United States District Court, S.D. New York
Jun 15, 2005
05 Misc. M8-85 (S.D.N.Y. Jun. 15, 2005)

Opinion

05 Misc. M8-85.

June 15, 2005


OPINION ORDER


On April 25, 2005, A.P. Moller (Maersk Gas Carriers) ("Moller") and Igloo Shipping A/S ("Igloo") (collectively "Movants") filed a motion to compel compliance with a subpoena duces tecum issued to Dynegy Midstream Services, LP ("Dynegy" or "Respondent") by an arbitration panel ("Arbitration Panel") sitting in the Southern District of New York. The matter was assigned to Part I and wassub judice on May 17, 2005 following oral argument. For the reasons set forth below, Movants' motion to compel compliance with a subpoena duces tecum is GRANTED.

I. BACKGROUND

A. Factual History

On November 27, 2003, Trammochem, a Division of Transammonia, Inc., ("Trammochem"), and Movants entered into a "Charter Party Agreement" ("Charter") whereby the owners agreed to transport cargo of polymer grade propylene ("Cargo") by sea from Houston, Texas to Antwerp, Belgium and Stade, Germany aboard the LPG/C IGLOO NORSE. (Aff. of C. Mansuy, Att'y for Movants, at ¶ 4.) The terms of the Charter included an arbitration clause. (Aff. of C. Mansuy at ¶ 5; Ex. A.)

In December 2002, the Cargo was loaded aboard the vessel and transported to the first discharge point, Antwerp, Belgium. Upon arrival, however, the Cargo was discovered to be contaminated. (Mem. of Law In Support of Mot. to Compel Compliance with Subpoena Duces Tecum, ("Trammochem Mot."), filed May 16, 2005, at 1.)

Upon discovery of the contamination, a dispute arose between Trammochem, Dow Benelux N.V. ("Benelux"), Atofina-Petrofina S.A. ("Atofina"), and Movants as to the cause of the contamination and the subsequent responsibility and liability.
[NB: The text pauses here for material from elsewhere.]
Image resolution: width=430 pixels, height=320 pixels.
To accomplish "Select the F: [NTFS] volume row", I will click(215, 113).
Pursuant to the terms of the Charter, the Arbitration Panel was chosen, duly constituted, sworn, and commenced proceedings in New York, New York in December, 2004. According to the Movants, additional hearings were held in February 2005 and March 2005, a fourth round of hearings is scheduled for June 2005, and further hearings are in the offing.

B. Procedural Background

On February 9, 2005, the Arbitration Panel issued a subpoena duces tecum which, in pertinent part, directed Respondent, a nonparty to the arbitration, to produce certain documents as follows:

Logbooks, ledgers, list, official logbooks, electronic entries, records or other writings prepared, kept or maintained by Dynegy Midstream Services, Limited Partnership pertaining to or reflecting shore flare system utilization, product stream information for the shore flare system, repairs to the shore flare system in berth tires of vessels at Berths 1 through 5 and identification of their cargoes or residues for the period 1200 hours, December 8, 2002 through and including 0440 hours, December 9, 2002.
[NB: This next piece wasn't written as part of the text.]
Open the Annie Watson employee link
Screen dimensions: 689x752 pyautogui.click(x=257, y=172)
(Aff. of C. Mansuy at ¶ 9; Ex. B.) The subpoena duces tecum was allegedly served on the Respondent on February 16, 2005 in Houston, Texas and was returnable on March 11, 2005 in Houston, Texas. Respondent failed to produce the documents at that time and place, or otherwise respond. Subsequently, Respondent informed Movants that they would not comply with the subpoena.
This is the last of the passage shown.